* _PAGE EXCERPT_:
________________

II.                Overview of the Evidence and the Trial Judge’s Reasons

[7]               The trial judge heard from four witnesses: the complainant (X), the complainant’s cousin (A.H.), the police officer in charge (Cst. Chafe), and Mr. Clarke.

[8]               The s. 271 offence took place on March 19, 2014, and the complainant contacted the police approximately one week later. Constable Chafe immediately arrested Mr. Clarke and obtained a warned statement from him, which was admitted as part of the Crown’s case and used to cross-examine Mr. Clarke.

[9]               In March of 2014, the complainant was approximately 15 years old, with a birthday in mid-February; A.H. was 22 years old; and Mr. Clarke was 34 years old.

[10]           The Crown called A.H. to testify before calling the complainant. A.H. clearly had difficulty understanding the questions. She responded to most questions with “I don’t know” or “I don’t remember” and she contradicted previous answers given (see T39-T42).

[11]           When the complainant testified, she contradicted much of what A.H. had said, but she also presented the trial judge with credibility issues.

[12]           When Cst. Chafe testified, he advised the Court that he had searched Mr. Clarke’s phone where he found a number of messages ostensibly from the complainant that caused him some concern. In addition to the messages of sexual invitation from Mr. Clarke to the complainant (dated March 20, 2014), and messages from the complainant asking Mr. Clarke to “leave me alome” [sic], there were messages like the following, which were ostensibly from the complainant to Mr. Clarke and sent after March 21, 2014: messages inviting him over, saying “hey sexy i want u,” “[A.H.] not home nd im so horny come over baby” and asking him to text her on Facebook.

________________

* _EXTRACTED MATERIAL_:
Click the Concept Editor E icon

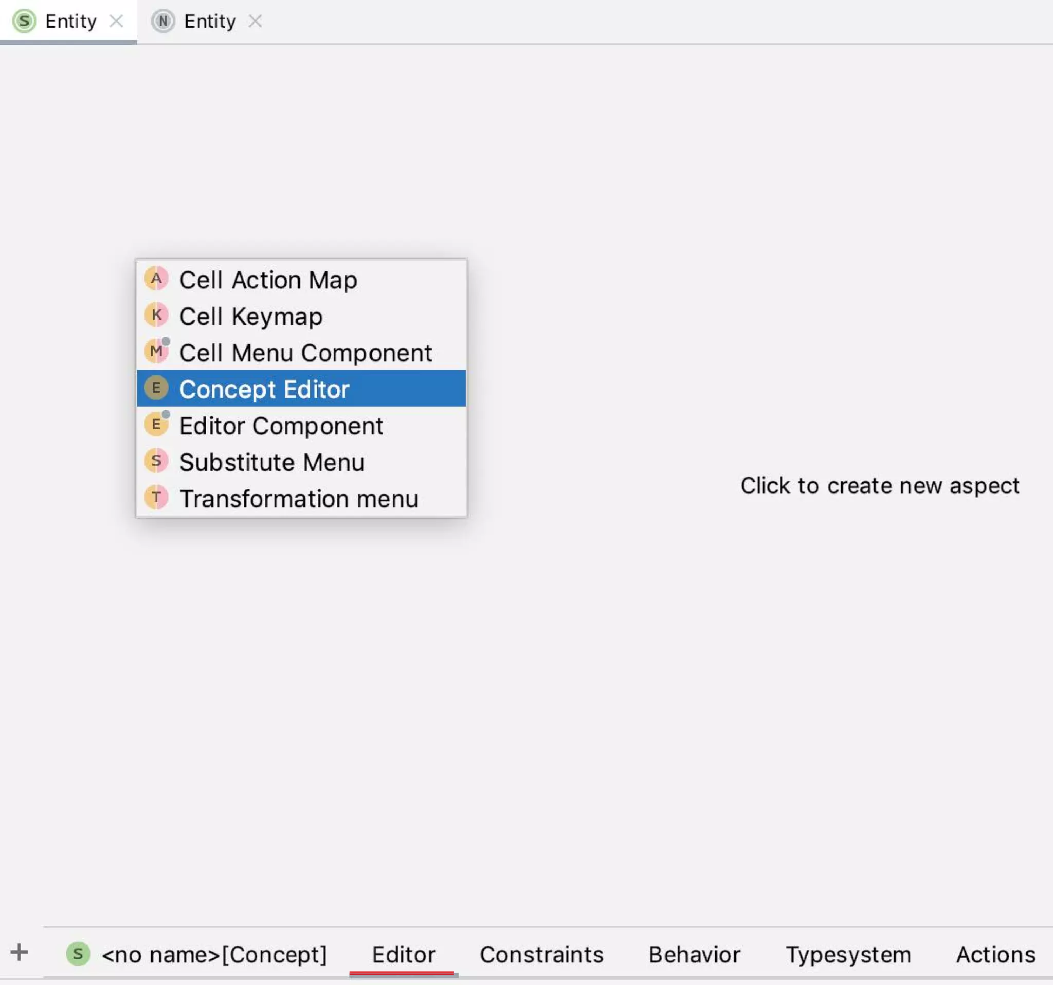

________________

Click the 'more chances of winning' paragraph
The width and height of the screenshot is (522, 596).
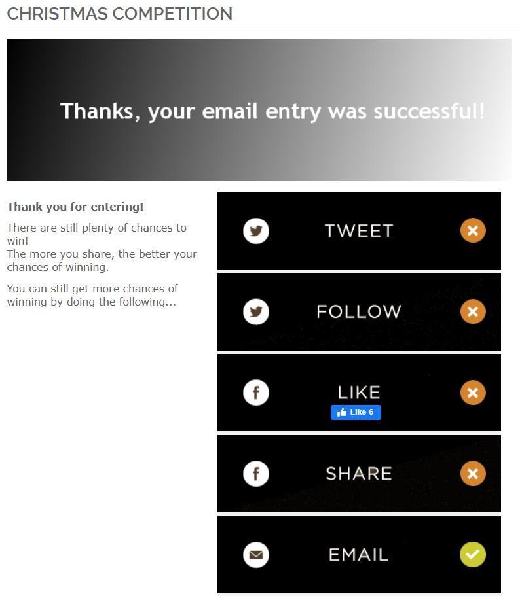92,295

________________

* _REQUEST_: Duplicate the stretch of the judgment excerpt from "[9]               In March" through "with credibility issues.". The lines stand as separate material, apart from the judgment excerpt.

* _WRITTEN ANSWER_:
[9]               In March of 2014, the complainant was approximately 15 years old, with a birthday in mid-February; A.H. was 22 years old; and Mr. Clarke was 34 years old.

[10]           The Crown called A.H. to testify before calling the complainant. A.H. clearly had difficulty understanding the questions. She responded to most questions with “I don’t know” or “I don’t remember” and she contradicted previous answers given (see T39-T42).

[11]           When the complainant testified, she contradicted much of what A.H. had said, but she also presented the trial judge with credibility issues.